A 6-6 debut for Hugh Freeze, but when you inherited a 3-8 team that was riding a 15-game conference losing streak, that's solid first-year progress. And the Rebels will be bowling on January 5, in the BBVA Compass Bowl against Pitt.
He'll likely lose the award to Sumlin, but Freeze has a very good case for SEC Coach of the Year honors. The best way I can put it is, simply put, the Rebels played better. They pushed dramatically more talented teams like LSU and Texas A&M to the absolute limit, and Bama and Texas to the second half, whereas last season those games were over shortly after the first snap. Sure there were some growing pains. Late-game management was costly against A&M and in a one-point loss to Vanderbilt, but this was a program in rubble a year ago. And at the very least, Freeze was able to pull the team out of a three-game losing streak to upset State in the final game and bring home the Golden Egg for the firs time since Dan Mullen arrived in Starkville.

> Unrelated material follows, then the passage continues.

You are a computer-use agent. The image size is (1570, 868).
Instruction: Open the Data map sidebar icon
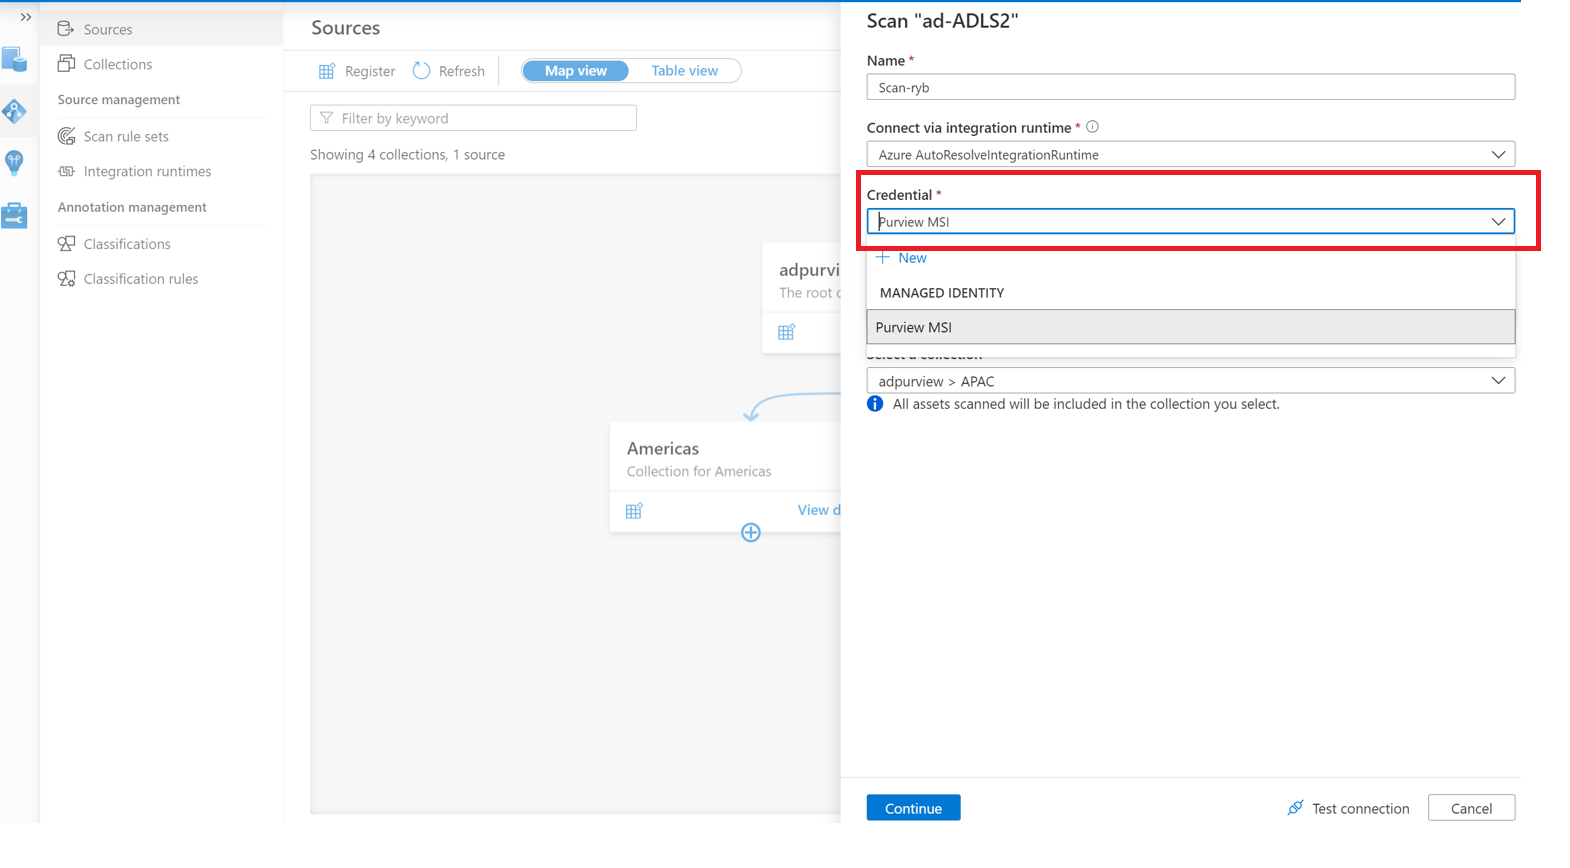click(14, 111)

As far as how he builds from here, that's where things get more interesting. Ole Miss has been making some solid moves in recruiting, but there's still ranked fifth in the West -- and that's behind a team that just fired its coach. Progress can be a slow process in Oxford, but that's really what Freeze and the Rebel faithful will have to focus on.

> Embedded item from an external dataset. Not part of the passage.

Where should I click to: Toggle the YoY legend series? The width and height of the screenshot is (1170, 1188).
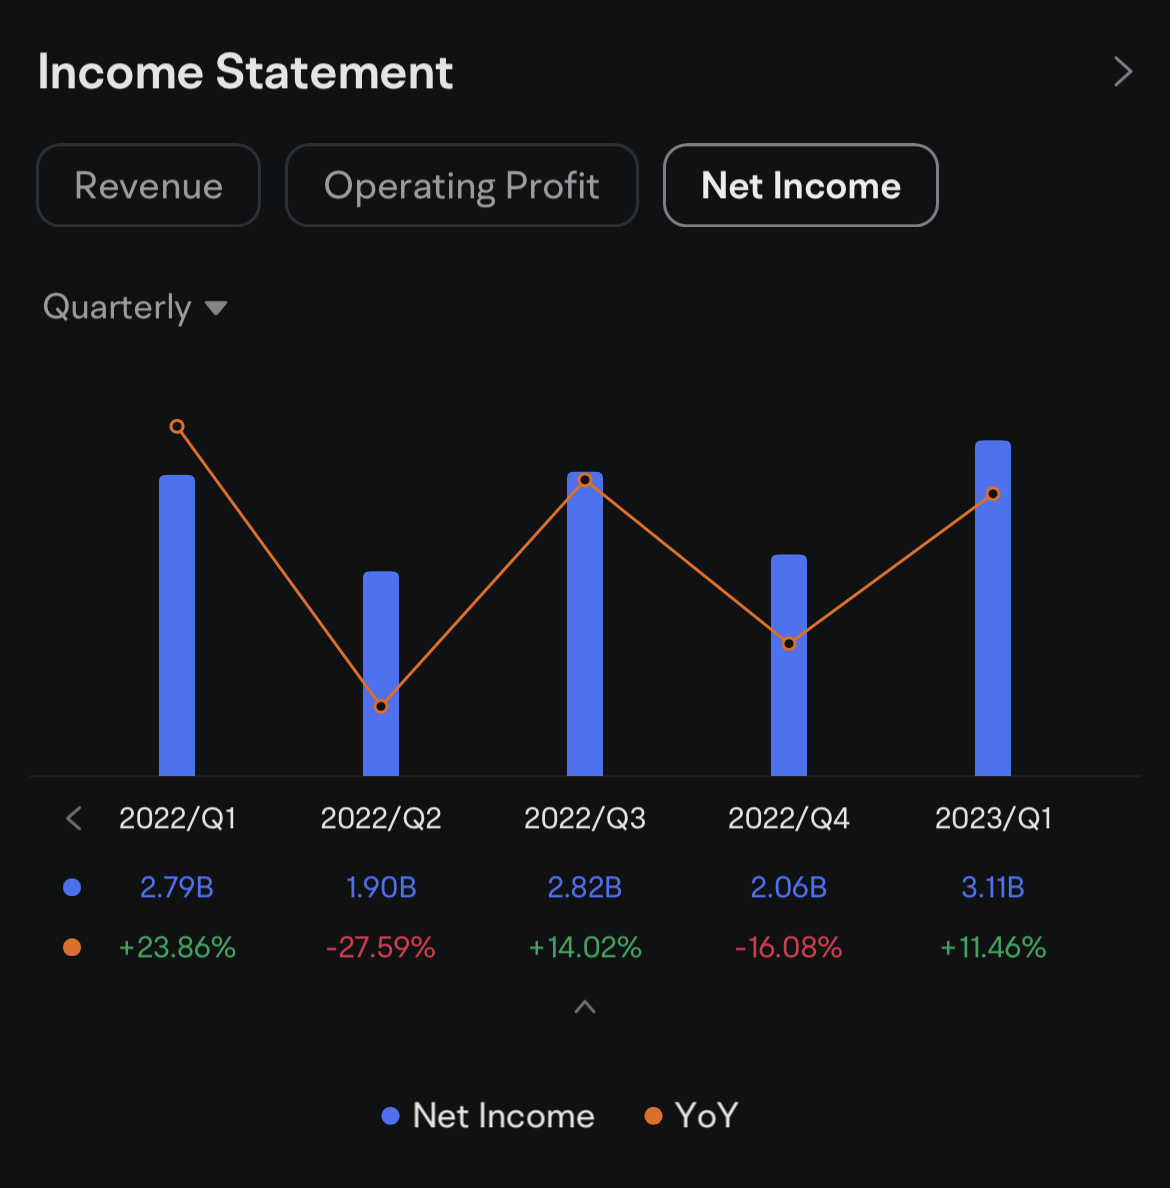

There's nothing like writing this WHILE THE COACHING HIRE BREAKS. Bret Bielema.
Honestly, I'm not sure what to think. Without a doubt, Bielemma can coach. You don't get to three straight Rose Bowls by accident, even if having Ohio State AND Penn State ineligible helped this year. But is he really a fit? He's been a Big 10 lifer, aside from a two year stint at Kansas State. He even had this to say in the last year:
"We don't want to be like the SEC in any way, shape or form."
In regards to former SEC-er Urban Meyer "stealing" recruits, which is frowned upon in Barbasolvackia.

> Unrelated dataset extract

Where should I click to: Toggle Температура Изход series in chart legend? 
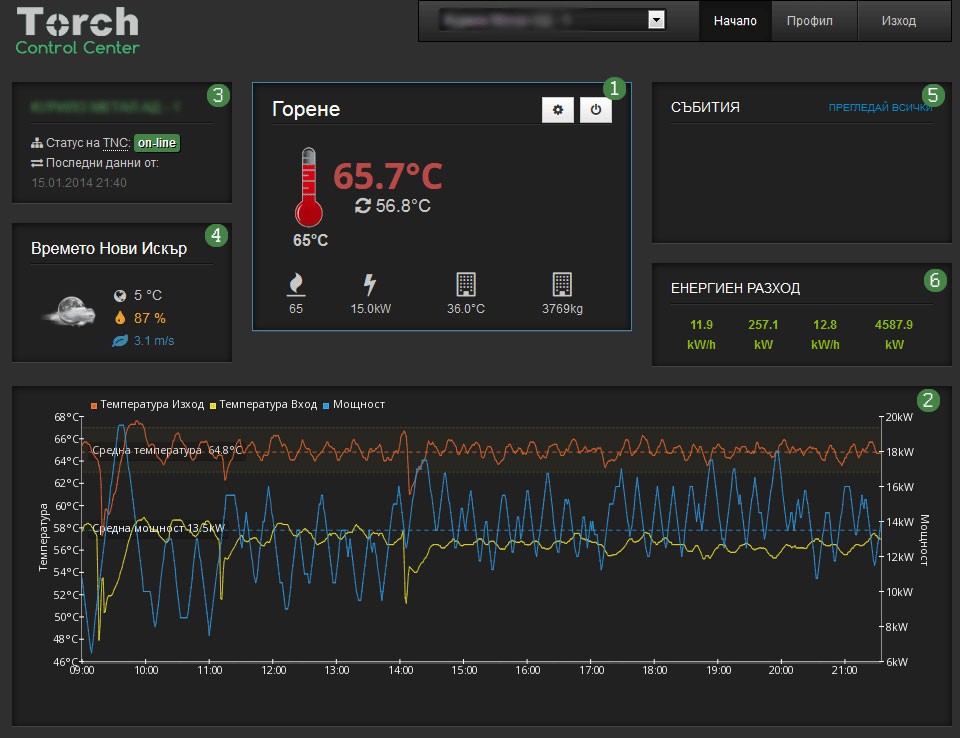(150, 404)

Wisconsin is a job that lends itself to a certain style. They find big, Midwestern linemen and skill guys where they can, like a Ron Dayne from New Jersey or a Montee Ball from Missouri. To be perfectly honest, that sounds somewhat similar to what Arkansas needs. At least the "pluck talent from the surrounding region" part anyway. But can Bielema make the transition from the Midwest to the Mid-South? The staff he hires will go a long way in deciding that. If he's smart, he'll lean heavily on assistants with ties to Texas.
I can't lie, this just seems...weird. By most accounts, Arkansas had talked to Petersen, Miles, Gary Patterson, James Franklin and Mike Gundy, and been turned down. Bielema almost feels like Bama nabbing Mike Price after Dennis Franchione left and they couldn't line up their first few choices. A coach that had major conference success in a completely different area of the country, who said "yes." Whether Bielema's style will translate, well, that's a whole other question. The Frank Broyles of the world may not care for Bielema keeping a beer fridge in his office or picking up his wife at a blackjack table.
But on the upside, the league meetings just got a whole lot more interesting. We need more coaches with personality in this league. Spurrier gets tired of chewing on Georgia and Dabo all the time.